Gertrude grinned. “I hope they don’t hate her too much for it. She has a temper.”

“Hate? No. I think they just as afraid of her as they’ve always been though.”

Chief of Security Karl Vogt was a heavyset boy, with a serious, no-nonsense face, who carried himself stiffly, as if it took a lot of effort to move those big muscles around. His blond hair was cropped short, and he wore no accoutrements he did not need. However, he had a good sort of demeanor, where he was able to talk to Gertrude like he did to anyone else.

After a day of being called “the lady,” “lady Lichtenberg,” and even “master Lichtenberg” it was refreshing.

“Well, I’m glad you had a good time yourself. Welcome back aboard, Inquisitor.”

He gestured for her to go first, and she got started through the Iron Lady’s corridors.

How comfortable an Imperial ship was depended entirely on its size. Cutters were spartan and cramped places where eight men a room slept in bags, some on top of the torpedo racks. It was miserable, but it was the path out of poverty for a lot of people. Frigates and Cruisers could feel like homes. Serving on a dreadnought, however, was for the best of the best. Either the elite, the privileged or the lucky. If a Cruiser could be a home, then a Dreadnought could be a palace. Corridors just spacious enough to avoid being oppressive. Quarters where at most three men or women shared: for the whole crew, even the sailors. Grand decorations and filigree. Portraits on the walls, music in the halls. It was a warship, and the men were engaged in their work. But their environments were not actively hostile to them, and this was highly valued by Imperial sailors.

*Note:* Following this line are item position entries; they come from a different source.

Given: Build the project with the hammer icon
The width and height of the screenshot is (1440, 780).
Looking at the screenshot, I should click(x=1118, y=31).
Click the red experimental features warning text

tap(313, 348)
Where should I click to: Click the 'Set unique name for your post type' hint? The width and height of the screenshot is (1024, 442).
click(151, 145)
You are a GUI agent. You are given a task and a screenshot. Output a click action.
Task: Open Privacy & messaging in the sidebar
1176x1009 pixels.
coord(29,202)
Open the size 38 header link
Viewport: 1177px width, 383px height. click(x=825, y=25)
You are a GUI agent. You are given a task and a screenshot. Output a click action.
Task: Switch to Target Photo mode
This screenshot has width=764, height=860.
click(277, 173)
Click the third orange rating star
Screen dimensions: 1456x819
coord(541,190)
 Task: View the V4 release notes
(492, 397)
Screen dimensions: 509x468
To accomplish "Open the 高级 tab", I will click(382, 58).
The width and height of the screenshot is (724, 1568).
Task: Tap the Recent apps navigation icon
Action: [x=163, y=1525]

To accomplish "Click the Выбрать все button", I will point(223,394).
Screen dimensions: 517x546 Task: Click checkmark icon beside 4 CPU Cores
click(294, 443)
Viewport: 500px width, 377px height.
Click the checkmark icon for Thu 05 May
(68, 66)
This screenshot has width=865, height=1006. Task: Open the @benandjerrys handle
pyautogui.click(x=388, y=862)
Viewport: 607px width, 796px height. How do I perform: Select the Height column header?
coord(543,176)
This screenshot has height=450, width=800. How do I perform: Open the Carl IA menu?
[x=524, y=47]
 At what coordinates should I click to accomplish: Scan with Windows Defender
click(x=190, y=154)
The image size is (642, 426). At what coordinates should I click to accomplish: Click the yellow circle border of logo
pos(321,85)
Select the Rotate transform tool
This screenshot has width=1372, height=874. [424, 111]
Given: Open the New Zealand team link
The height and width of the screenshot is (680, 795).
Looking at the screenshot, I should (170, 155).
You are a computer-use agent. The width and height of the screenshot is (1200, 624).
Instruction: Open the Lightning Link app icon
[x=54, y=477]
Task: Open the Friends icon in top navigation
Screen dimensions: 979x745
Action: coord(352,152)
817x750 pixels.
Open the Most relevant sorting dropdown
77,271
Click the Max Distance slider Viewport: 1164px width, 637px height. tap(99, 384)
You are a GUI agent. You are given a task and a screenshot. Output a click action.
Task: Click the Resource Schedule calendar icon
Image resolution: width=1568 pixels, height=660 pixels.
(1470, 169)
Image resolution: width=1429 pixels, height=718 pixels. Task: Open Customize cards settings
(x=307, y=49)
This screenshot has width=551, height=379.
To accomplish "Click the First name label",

Food and entertainment were limited, but there was a gym that could fit fifty men all working out at once and listening to music, and you would not find a gym in a Cutter or a Frigate. Gertrude had come to take this for granted, and after coming in from the open spaces of Vogelheim she could feel herself canned in, with metal all around her. She acclimated quickly, of course.

Now that she was back aboard, she had to pay an official visit to the Captain first.

Then she could visit Ingrid. Hopefully without Vogt in tow.

“I can take it from here.” Gertrude said, once they crossed the neck of the Iron Lady.

“Yes ma’am. I think I’ll hit the gym. Haven’t done anything but walk around all day.”

“Sure. Work those arms a bit.”

Vogt nodded, turned around and left the way he came.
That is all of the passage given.